Fomos pegos no flagra! E agora? Traumatizamos nosso filho?

Por Ceres Canali

Comumente recebo pais aflitos com essa pergunta e sempre respondo da mesma forma: tudo dependerá de como vocês lidarão com a situação. Vejamos: se a sexualidade é o reduto mais bem protegido dos indivíduos e ser descobertos nos seus segredos de alcova causa-lhes um terrível mal-estar. Precisamos que esta área seja resguardada por ser ali que se exprimem as fantasias sexuais de cada um, o íntimo da privacidade, e nenhum adulto está disposto a mostrar-se aos filhos. Note bem que não estamos falando da parafilia do exibicionismo ou voyeurismo, em que ambos desejam ser vistos pelos outros. Falamos aqui do adulto adequado, não exibicionista, não voyeurista.

É sabido também que nenhum filho está preparado para pegar os pais no flagra numa transa, seja criança, seja adulto. Inicialmente, proponho pensarmos no que isso significa: que seu filho estava no lugar errado vendo ou ouvindo algo que não lhe pertence. A vida íntima e sexual dos pais não deve ser do conhecimento dos filhos, o que lhes causa um extremo mal-estar, vergonha, nojo e repulsa.

Por óbvio, é responsabilidade dos pais afastarem o filho disto, trancando a porta do quarto e se resguardando. Mas, imagine que foram surpreendidos, pois o filho chegou mais cedo que era previsto ou, se pensarmos em uma família que não tem quartos separados ou quartos sem um isolamento acústico, isso passa a acontecer com muita frequência.

Conforme os autores Nunes e Silva (2000, p. 51), o desenvolvimento da sexualidade infantil depende muito da orientação que a mesma receberá acerca da sua própria sexualidade. Afirmam que a sexualidade tem uma participação relevante no desenvolvimento de cada um de nós, assim citam: 

quanto ao desenvolvimento da sexualidade infantil, estamos fazendo muito pouco para que, pelo menos, a criança aprenda a ter e assumir seu próprio corpo. O corpo, que é ela própria, constitui seu ser, que vai vivenciá-lo pelo resto da vida, que deverá ser um instrumento de trabalho e prazer […].

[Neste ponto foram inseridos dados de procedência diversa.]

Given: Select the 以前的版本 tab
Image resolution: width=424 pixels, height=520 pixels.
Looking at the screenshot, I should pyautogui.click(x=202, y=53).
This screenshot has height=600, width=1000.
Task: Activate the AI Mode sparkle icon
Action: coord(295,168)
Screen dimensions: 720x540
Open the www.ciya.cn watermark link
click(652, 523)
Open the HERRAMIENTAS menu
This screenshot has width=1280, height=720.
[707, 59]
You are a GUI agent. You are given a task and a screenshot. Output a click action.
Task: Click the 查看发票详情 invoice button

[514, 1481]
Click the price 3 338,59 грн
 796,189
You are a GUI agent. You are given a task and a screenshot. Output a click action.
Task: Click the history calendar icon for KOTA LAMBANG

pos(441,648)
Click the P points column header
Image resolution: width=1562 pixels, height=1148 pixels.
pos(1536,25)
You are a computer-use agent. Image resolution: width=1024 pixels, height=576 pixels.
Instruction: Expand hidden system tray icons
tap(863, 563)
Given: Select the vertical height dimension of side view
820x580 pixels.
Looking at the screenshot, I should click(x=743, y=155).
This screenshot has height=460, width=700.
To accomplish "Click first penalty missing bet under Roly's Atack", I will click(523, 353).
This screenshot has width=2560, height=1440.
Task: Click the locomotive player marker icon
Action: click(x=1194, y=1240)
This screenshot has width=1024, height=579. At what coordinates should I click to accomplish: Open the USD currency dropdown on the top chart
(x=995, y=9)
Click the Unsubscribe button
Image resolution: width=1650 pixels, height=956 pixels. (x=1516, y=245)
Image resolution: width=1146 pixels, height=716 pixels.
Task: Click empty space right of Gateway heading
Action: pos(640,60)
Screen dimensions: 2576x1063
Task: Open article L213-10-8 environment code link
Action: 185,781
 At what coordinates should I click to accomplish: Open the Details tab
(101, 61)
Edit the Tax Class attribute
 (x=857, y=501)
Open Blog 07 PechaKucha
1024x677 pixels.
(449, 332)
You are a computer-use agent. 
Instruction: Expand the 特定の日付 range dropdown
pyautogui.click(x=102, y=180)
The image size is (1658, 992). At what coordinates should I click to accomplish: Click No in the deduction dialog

Os autores, acentuam que as respostas sobre a sexualidade ensinam a criança a lidar com seu corpo, pois o corpo é permeado de sensações advindas da sexualidade. Faz-se importante distinguir que, ao citar o termo sexualidade, falamos da expressão do corpo, dos gestos e do olhar, e, ao tratarmos de sexo, falamos dos genitais. Então, sim, passamos a vida lidando com a sexualidade. 

A criança nasce sem saber da sexualidade, apenas a sente, e precisa do adulto para ser seu intérprete nestas sensações e que lhe explique, traduzindo o que tudo significa. Esta é a nobre função dos pais frente à curiosidade infantil.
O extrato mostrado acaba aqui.